Document excerpt:
--
SSE Disconnect Detection¶
request.is_disconnected() is checked in the SSE event generator. When a client disconnects mid-stream, the server stops processing instead of continuing to generate events into the void.
Files Changed¶
New Files¶
| File | Description |
|---|---|
tests/test_provider_hierarchy.py |
61 provider hierarchy tests |
tests/test_chat_profile_routing.py |
16 profile routing + 11 truncation tests |
tests/test_tool_messages.py |
28 tool message format tests |
benchmarks/llm-eval/test_cases.py (8 new tests) |
Agentic + efficiency benchmark tests |
Modified Files (Key)¶
| File | Change |
|---|---|
ppxai/engine/chat.py |
Profile-driven tool loop, proper tool messages, multi-tool, grouped events |
ppxai/engine/types.py |
Message.tool_calls, Message.tool_call_id, new EventTypes |
ppxai/engine/session.py |
reset_for_model_switch(), tool message serialization, validation |
ppxai/engine/client.py |
Model switch reset, config reload |
ppxai/engine/providers/base.py |
BaseProvider ABC with shared interface |
ppxai/engine/providers/openai_native.py |
tool role message conversion |
ppxai/engine/providers/openai_compat.py |
tool role message conversion |
ppxai/engine/providers/gemini.py |
functionCall/functionResponse conversion |
ppxai/engine/model_profiles.py |
Updated tiers, Gemini 3.1 profiles |
ppxai/engine/bootstrap.py |
tool_calling YAML parsing, overrides |
ppxai/engine/context.py |
tool_calling_overrides scope merging |
ppxai/config/__init__.py |
get_tool_calling_config() |
ppxai/server/http.py |
/files/list, /files/tree, SSE fixes, consent deadlock fix |
ppxai/commands/utility.py |
/ls, /tree commands |
ppxai/commands/provider.py |
/model info command |
ppxai/commands/session.py |
Model switch reset UI |
ppxai/tui/app.py |
Tool group rendering, non-verbose mode |
AGENTS.md |
Gemini 3.1 hints, Perplexity rewrite, tool calling YAML |
ppxai-config.example.json |
tool_calling override examples |
benchmarks/llm-eval/engine_runner.py |
AGENTS.md delta, token tracking, partial credit |
Migration Notes¶
Session Format¶
v1.15.x sessions load automatically. The new tool_calls and tool_call_id fields on Message default to None when loading old sessions. New sessions saved in v1.16.0 format are not backwards-compatible with v1.15.x.
Configuration¶
No configuration changes required. Existing ppxai-config.json files work without modification.
New optional config: Per-model tool_calling overrides in provider config:
{
"providers": {
"my-provider": {
"models": {
"model-name": {
"tool_calling": {
"mode": "prompt_based"
--
What to work on:
a – In the release notes, what value do the new tool_calls and tool_call_id fields on Message take when old sessions are loaded?
b – Print the release notes from "SSE Disconnect Detection¶" up to and including "into the void.".
The lines come from a source separate from the release notes.

Provided material:
--
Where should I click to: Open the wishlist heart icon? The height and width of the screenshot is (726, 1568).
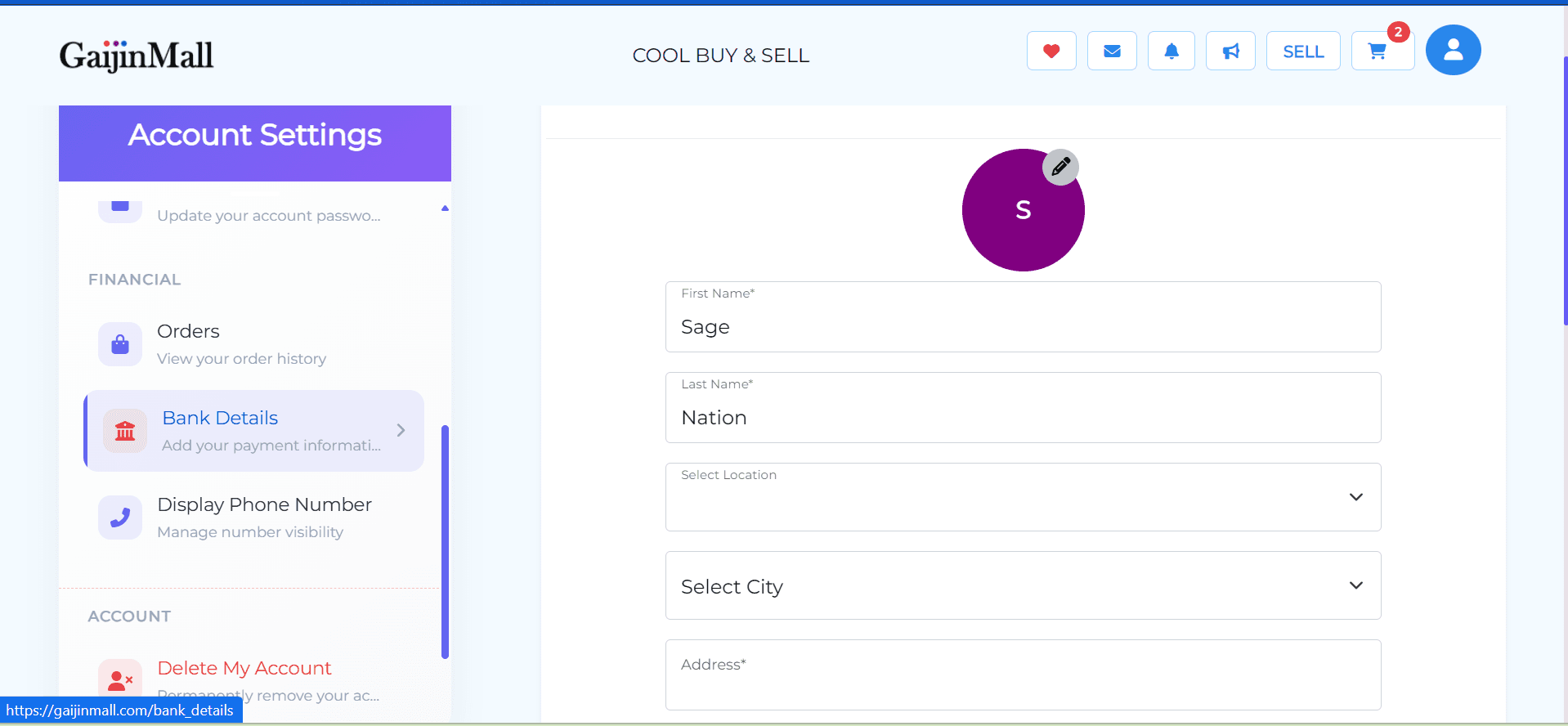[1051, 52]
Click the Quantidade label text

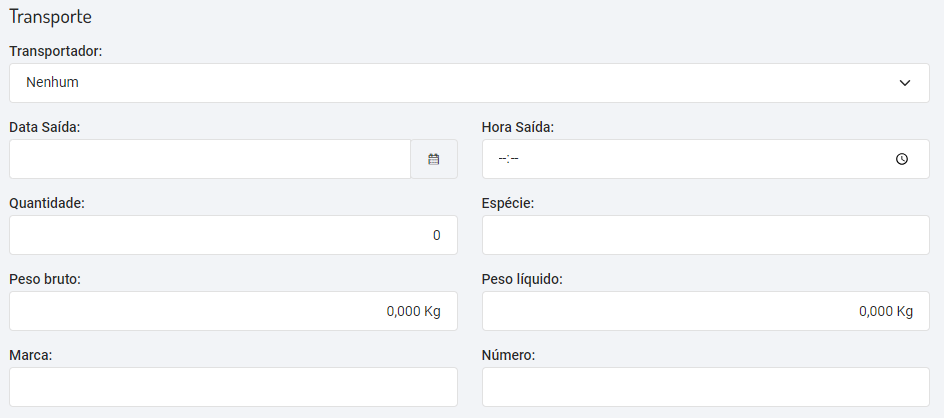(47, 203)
--
Task-by-task results:
a – They default to None.

b –
SSE Disconnect Detection¶
request.is_disconnected() is checked in the SSE event generator. When a client disconnects mid-stream, the server stops processing instead of continuing to generate events into the void.